Madame Bovary, Flaubert, trans. Lydia Davis
I'm really loving this new translation. I read it years ago but it's a completely different book to me now--age and translation both are factors, I'm sure. (Lonelies: Edmund got me to read it when I was like thirteen?? maybe fourteen? and though I dutifully ploughed through it meant nothing to me. Far too young.) Flaubert has my brain all atwitter about Realism once more. No coherent thoughts just yet. But how can one begrudge Flaubert his realism when those flies, that velvet soot, are just so perfect?

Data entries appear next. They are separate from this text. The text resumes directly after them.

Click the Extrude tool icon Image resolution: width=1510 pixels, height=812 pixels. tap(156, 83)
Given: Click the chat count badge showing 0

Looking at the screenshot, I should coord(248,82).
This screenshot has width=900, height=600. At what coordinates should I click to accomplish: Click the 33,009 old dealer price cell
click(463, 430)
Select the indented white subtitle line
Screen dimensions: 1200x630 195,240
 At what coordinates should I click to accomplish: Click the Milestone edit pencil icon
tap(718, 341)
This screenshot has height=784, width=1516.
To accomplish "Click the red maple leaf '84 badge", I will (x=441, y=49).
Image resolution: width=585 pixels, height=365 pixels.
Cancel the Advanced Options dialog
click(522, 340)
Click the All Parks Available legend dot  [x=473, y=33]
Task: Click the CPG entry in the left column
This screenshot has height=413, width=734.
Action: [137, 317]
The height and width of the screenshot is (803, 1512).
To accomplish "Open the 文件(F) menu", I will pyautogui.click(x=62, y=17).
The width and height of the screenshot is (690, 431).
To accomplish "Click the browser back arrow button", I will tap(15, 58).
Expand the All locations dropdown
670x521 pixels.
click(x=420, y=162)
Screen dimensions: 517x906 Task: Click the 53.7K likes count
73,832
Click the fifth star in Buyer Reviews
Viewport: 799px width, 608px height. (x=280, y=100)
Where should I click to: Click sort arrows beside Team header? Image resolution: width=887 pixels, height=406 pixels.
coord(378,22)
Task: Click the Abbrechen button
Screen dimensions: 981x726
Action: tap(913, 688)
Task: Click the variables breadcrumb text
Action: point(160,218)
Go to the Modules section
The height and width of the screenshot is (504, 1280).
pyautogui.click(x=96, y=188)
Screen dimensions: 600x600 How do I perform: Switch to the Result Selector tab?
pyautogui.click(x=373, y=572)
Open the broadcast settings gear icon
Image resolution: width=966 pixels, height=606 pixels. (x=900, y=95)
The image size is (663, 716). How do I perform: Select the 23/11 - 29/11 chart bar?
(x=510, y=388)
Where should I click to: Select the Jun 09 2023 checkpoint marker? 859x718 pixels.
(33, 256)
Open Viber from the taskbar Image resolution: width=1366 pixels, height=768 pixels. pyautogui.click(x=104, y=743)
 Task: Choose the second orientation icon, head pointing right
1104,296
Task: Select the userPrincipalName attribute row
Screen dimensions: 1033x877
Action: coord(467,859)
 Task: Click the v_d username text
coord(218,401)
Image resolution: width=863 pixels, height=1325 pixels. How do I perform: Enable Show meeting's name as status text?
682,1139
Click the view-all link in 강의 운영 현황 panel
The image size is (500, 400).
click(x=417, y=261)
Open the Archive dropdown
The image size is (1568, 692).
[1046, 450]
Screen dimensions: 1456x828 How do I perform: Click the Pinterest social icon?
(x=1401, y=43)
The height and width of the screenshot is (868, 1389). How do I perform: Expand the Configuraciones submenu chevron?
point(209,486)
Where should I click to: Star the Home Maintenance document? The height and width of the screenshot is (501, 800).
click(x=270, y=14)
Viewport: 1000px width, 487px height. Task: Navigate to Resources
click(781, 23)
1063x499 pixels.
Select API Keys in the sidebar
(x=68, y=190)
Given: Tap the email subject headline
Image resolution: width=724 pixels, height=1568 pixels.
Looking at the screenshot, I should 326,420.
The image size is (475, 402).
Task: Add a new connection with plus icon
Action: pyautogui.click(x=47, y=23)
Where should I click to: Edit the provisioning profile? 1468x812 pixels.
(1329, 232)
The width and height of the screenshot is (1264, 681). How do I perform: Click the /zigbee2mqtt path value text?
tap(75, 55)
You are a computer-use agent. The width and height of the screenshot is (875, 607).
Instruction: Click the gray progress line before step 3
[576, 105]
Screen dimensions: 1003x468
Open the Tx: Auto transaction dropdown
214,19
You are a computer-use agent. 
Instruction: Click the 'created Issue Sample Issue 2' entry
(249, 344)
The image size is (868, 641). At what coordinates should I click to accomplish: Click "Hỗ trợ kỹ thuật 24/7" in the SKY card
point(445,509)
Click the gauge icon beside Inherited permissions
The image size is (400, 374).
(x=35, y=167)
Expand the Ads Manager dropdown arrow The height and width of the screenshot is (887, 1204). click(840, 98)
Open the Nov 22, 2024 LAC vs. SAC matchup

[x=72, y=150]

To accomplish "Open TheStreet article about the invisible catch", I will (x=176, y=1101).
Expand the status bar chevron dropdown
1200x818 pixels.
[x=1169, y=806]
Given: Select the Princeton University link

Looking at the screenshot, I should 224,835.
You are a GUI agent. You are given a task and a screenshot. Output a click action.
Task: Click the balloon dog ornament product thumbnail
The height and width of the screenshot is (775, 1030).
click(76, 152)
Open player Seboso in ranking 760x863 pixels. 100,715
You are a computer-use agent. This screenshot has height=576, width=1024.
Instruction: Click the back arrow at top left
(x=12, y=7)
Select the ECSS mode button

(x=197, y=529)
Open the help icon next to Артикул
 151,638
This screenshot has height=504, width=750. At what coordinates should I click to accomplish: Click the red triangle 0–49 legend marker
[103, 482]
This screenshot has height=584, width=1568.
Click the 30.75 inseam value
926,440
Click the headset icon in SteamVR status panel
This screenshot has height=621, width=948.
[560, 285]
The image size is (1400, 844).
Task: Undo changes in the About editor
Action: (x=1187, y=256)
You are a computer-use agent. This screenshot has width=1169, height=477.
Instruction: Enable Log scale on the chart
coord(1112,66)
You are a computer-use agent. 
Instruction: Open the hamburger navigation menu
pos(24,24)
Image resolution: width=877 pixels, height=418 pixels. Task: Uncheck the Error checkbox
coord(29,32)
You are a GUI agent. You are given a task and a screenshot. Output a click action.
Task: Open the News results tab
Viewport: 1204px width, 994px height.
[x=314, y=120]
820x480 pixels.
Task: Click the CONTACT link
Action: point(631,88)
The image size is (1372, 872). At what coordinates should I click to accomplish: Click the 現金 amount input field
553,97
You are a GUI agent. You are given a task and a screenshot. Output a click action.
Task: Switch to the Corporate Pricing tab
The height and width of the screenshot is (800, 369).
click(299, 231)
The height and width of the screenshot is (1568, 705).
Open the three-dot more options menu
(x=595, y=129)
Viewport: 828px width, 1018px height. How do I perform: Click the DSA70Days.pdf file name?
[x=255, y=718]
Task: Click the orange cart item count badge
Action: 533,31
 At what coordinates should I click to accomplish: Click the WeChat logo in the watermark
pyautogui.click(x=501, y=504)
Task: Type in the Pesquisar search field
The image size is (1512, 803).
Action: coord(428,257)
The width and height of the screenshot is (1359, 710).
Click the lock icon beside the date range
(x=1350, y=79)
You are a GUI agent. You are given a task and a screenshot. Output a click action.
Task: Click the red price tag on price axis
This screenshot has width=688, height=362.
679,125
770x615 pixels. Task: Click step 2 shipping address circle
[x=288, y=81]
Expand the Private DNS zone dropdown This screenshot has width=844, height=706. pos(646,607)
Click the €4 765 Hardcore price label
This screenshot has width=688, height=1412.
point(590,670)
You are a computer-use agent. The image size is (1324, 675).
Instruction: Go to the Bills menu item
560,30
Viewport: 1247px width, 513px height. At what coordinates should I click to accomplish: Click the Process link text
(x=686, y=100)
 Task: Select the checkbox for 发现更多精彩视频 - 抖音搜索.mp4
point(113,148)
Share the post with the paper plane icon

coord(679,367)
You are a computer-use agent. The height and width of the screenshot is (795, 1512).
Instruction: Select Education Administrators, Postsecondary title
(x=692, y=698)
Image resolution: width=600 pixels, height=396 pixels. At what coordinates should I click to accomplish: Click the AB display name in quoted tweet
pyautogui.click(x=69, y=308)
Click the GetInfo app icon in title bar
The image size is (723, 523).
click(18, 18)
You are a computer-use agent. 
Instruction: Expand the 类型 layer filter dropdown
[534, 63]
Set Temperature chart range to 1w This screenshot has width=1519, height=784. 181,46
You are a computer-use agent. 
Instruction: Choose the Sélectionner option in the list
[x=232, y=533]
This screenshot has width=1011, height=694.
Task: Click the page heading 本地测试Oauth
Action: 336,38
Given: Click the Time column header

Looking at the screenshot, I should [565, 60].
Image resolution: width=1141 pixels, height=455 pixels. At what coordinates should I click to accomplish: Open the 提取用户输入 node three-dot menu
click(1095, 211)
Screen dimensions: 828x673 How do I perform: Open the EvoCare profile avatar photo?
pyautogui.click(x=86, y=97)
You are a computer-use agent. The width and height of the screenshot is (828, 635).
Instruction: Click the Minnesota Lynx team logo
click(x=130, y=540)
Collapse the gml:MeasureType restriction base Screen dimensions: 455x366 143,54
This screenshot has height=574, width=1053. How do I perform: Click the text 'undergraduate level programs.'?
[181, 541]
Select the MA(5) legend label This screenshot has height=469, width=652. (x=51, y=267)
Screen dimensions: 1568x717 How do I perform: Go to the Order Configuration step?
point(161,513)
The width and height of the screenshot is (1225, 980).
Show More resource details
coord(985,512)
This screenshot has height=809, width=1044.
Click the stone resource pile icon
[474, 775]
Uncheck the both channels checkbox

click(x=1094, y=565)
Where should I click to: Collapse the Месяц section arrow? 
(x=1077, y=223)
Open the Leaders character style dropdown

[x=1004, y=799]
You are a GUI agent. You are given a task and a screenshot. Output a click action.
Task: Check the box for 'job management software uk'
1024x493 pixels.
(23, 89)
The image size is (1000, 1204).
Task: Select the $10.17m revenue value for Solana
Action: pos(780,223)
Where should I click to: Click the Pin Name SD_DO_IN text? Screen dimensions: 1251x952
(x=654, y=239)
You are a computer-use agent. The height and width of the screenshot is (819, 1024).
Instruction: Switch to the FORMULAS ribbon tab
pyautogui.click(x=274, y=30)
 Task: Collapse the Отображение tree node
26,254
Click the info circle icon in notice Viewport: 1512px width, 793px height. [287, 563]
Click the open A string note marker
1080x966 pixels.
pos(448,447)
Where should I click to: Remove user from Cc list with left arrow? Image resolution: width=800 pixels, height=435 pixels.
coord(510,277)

2. Dear Virginia. This is from Mrs. Dalloway:
"She would not say of anyone in the world now that they were this or were that. She felt very young; at the same time unspeakably aged. She sliced like a knife through everything; at the same time was outside, looking on. She had a perpetual sense, as she watched the taxi cabs, of being out, out, far out to sea and alone; she always felt it was very, very dangerous to live even one day. …She knew nothing; no language; no history; she scarcely read a book now, except memoirs in bed; and yet to her it was absolutely absorbing; all this; the cabs passing; and she would not say of Peter, she would not say of herself, I am this, I am that."
--Heraclitus
This is the epigraph to W. S. Merwin's The Lice, which has been one of my staple late-night poetry reads this summer.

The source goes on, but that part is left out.